#### Soal:
a – Tuliskan kembali bagian dari kutipan teks tentang atribut biner, seluruhnya mulai dari "# Disimilarity (Tugas" hingga "berarti hasilnya negatif.".
b – Lanjutkan kutipan teks tentang atribut biner, dimulai setelah kalimat terakhirnya.
··· Kutipan Teks ···
# Disimilarity (Tugas 1)

* Cari dataset dari Url
* Tentukan Dissimilarity between binary variable
* Ukur Jarak d(1,2)
* Ukur Jarak d(1,3)
* Ukur Jarak d(1,4)

# Atribut Biner
Atribut biner adalah atribut nominal dengan hanya dua kategori atau status: 0 atau 1, di mana 0 biasanya berarti atribut tidak ada, dan 1 berarti ada. Atribut biner disebut sebagai Boolean jika dua keadaan sesuai dengan benar dan salah.

**Contoh Atribut Biner :**
Diberikan suatu atribut perokok yang menggambarkan objek pasien, 1 menunjukkan bahwa pasien merokok, sedangkan 0 menunjukkan bahwa pasien tidak. Demikian pula, misalkan pasien menjalani tes medis yang memiliki dua kemungkinan hasil. Atribut tes kesehatan adalah biner, dimana nilai 1 berarti hasil tes untuk pasien positif, sedangkan 0 berarti hasilnya negatif.
··· Cuplikan Data ···
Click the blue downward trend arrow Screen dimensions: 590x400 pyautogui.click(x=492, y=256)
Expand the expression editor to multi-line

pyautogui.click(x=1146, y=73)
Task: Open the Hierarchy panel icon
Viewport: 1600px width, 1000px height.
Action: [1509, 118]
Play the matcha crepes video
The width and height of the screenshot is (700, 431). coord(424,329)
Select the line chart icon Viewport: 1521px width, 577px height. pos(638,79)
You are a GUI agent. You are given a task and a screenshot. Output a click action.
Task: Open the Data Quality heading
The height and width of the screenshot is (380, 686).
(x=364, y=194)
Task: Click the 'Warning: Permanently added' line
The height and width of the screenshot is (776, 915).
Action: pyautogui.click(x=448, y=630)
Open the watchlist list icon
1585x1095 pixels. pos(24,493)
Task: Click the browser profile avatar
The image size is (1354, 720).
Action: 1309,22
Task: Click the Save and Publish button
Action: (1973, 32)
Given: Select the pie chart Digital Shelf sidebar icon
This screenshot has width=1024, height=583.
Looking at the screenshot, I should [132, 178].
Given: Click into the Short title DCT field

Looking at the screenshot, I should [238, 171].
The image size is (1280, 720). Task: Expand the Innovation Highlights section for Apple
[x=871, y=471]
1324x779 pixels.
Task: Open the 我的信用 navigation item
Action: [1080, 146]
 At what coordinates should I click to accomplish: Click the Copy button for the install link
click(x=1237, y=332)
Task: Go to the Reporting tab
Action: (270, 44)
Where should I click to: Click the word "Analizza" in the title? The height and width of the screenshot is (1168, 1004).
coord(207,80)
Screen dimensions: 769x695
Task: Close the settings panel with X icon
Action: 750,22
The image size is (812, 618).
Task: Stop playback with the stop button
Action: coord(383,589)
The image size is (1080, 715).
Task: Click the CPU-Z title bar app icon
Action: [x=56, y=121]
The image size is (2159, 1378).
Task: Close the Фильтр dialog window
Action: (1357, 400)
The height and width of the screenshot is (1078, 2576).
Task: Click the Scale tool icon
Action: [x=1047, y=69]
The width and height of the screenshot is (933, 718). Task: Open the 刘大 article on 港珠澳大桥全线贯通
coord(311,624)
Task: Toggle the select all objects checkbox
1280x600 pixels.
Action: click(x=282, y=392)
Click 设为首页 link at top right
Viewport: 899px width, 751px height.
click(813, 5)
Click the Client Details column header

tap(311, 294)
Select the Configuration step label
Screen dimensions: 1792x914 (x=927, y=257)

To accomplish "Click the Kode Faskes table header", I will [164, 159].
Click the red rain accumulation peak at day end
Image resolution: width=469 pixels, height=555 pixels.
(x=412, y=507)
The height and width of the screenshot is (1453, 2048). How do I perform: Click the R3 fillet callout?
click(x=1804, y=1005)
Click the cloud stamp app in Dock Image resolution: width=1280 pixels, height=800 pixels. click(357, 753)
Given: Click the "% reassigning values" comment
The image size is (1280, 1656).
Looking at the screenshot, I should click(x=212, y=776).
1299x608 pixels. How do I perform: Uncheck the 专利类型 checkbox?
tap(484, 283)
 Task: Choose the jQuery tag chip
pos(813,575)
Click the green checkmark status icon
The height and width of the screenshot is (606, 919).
···
#### Jawaban per Soal:
a –
# Disimilarity (Tugas 1)

* Cari dataset dari Url
* Tentukan Dissimilarity between binary variable
* Ukur Jarak d(1,2)
* Ukur Jarak d(1,3)
* Ukur Jarak d(1,4)

# Atribut Biner
Atribut biner adalah atribut nominal dengan hanya dua kategori atau status: 0 atau 1, di mana 0 biasanya berarti atribut tidak ada, dan 1 berarti ada. Atribut biner disebut sebagai Boolean jika dua keadaan sesuai dengan benar dan salah.

**Contoh Atribut Biner :**
Diberikan suatu atribut perokok yang menggambarkan objek pasien, 1 menunjukkan bahwa pasien merokok, sedangkan 0 menunjukkan bahwa pasien tidak. Demikian pula, misalkan pasien menjalani tes medis yang memiliki dua kemungkinan hasil. Atribut tes kesehatan adalah biner, dimana nilai 1 berarti hasil tes untuk pasien positif, sedangkan 0 berarti hasilnya negatif.

b –
Atribut biner adalah ***simetris*** jika kedua statusnya sama-sama bernilai dan memiliki bobot yang sama; yaitu, tidak ada preferensi hasil mana yang harus dikodekan sebagai 0 atau 1. Salah satu contohnya adalah atribut gender yang menyatakan laki-laki dan perempuan.

Atribut biner ***asimetris*** jika hasil dari status tidak sama pentingnya, seperti hasil positif dan negatif dari tes medis untuk HIV. Berdasarkan konvensi, kami mengkodekan hasil yang paling penting, yang biasanya yang paling langka, dengan 1 (misalnya, HIV
positif) dan yang lainnya dengan 0 (misalnya, HIV negatif).

In [None]:
from google.colab import drive
drive.mount('/content/drive')

Drive already mounted at /content/drive; to attempt to forcibly remount, call drive.mount("/content/drive", force_remount=True).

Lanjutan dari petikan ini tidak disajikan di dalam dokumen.